Causes and Consequences of Heart Failure After Prophylactic Implantation of a Defibrillator in the Multicenter Automatic Defibrillator Implantation Trial II

Ilan Goldenberg, MD; Arthur J. Moss, MD; W. Jackson Hall, PhD; Scott McNitt, MS; Wojciech Zareba, MD, PhD; Mark L. Andrews, BBS; David S. Cannom, MD, for the Multicenter Automatic Defibrillator Implantation Trial (MADIT) II Investigators

From the Cardiology Unit of the Department of Medicine (I.G., A.J.M., S.M., W.Z., M.L.A.) and the Department of Biostatistics and Computational Biology (W.J.H.), University of Rochester Medical Center, Rochester, NY, and Cardiology Associates (D.S.C.), Good Samaritan Hospital, Los Angeles, Calif.

Correspondence to Ilan Goldenberg, MD, Heart Research Follow-up Program, Box 653, University of Rochester Medical Center, Rochester, NY 14642. E-mail Ilan.Goldenberg{at}heart.rochester.edu

Received July 20, 2005; revision received March 17, 2006; accepted April 7, 2006.

Background— Implantable cardioverter-defibrillator (ICD) therapy may be associated with an increased risk for heart failure (HF). The present study evaluated the frequency, causes, and consequences of HF after ICD implantation.

Methods and Results— We performed a retrospective analysis of the clinical factors and outcomes associated with postenrollment HF events in 1218 patients enrolled in the Multicenter Automatic Defibrillator Implantation Trial II. The adjusted hazard ratios (HRs) of ICD:conventional therapy for first and recurrent HF events were 1.39 (P=0.02) and 1.58 (P<0.001), respectively. The risk was increased among patients who received single-chamber or dual-chamber ICDs. Development of HF was associated with an increased mortality risk (HR, 3.80; P<0.001). Among patients who received a single-chamber ICD, there was a similar survival benefit before and after the development of HF (HR, 0.59 and 0.61, respectively; P=0.92 for difference), whereas among patients with dual-chamber devices, there was a significant reduction in survival benefit after HF (HR, 0.26 and 0.83, respectively; P=0.01 for difference). Within the defibrillator arm of the trial, patients who received life-prolonging therapy from the ICD had an increased risk for first and recurrent HF events (HR, 1.90; P=0.01 and 1.74; P<0.001, respectively).

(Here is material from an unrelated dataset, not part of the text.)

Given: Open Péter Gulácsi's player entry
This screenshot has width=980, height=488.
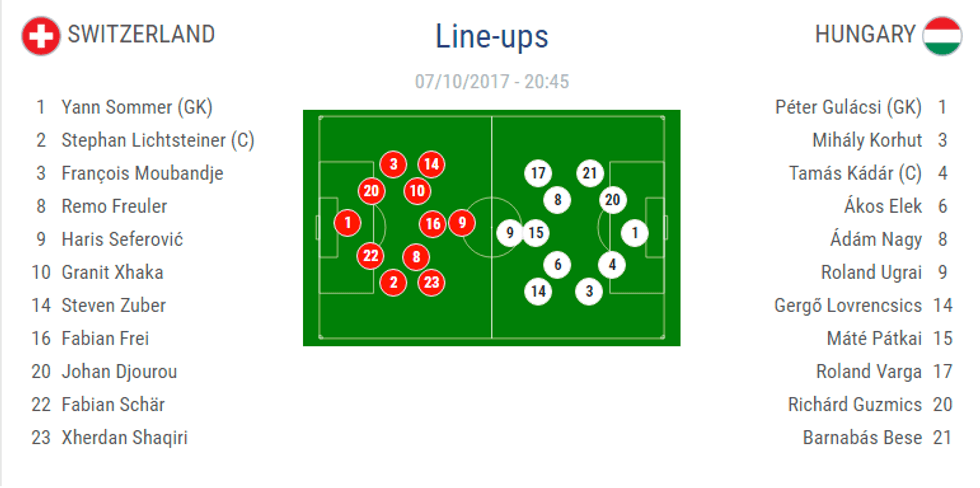Looking at the screenshot, I should point(847,107).
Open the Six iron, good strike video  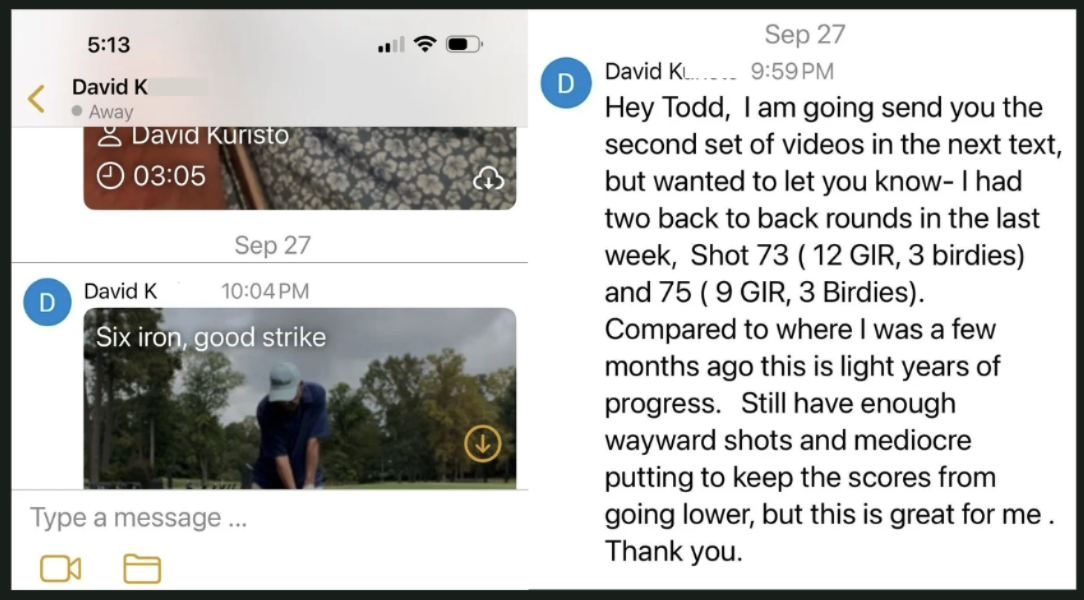pos(299,398)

Conclusions— Patients with chronic ischemic heart disease who are treated with either single-chamber or dual-chamber ICDs have improved survival but an increased risk of HF. The present data suggest that ICD therapy transforms sudden death risk to a subsequent HF risk. These findings should direct more attention to the prevention of HF in patients who receive an ICD.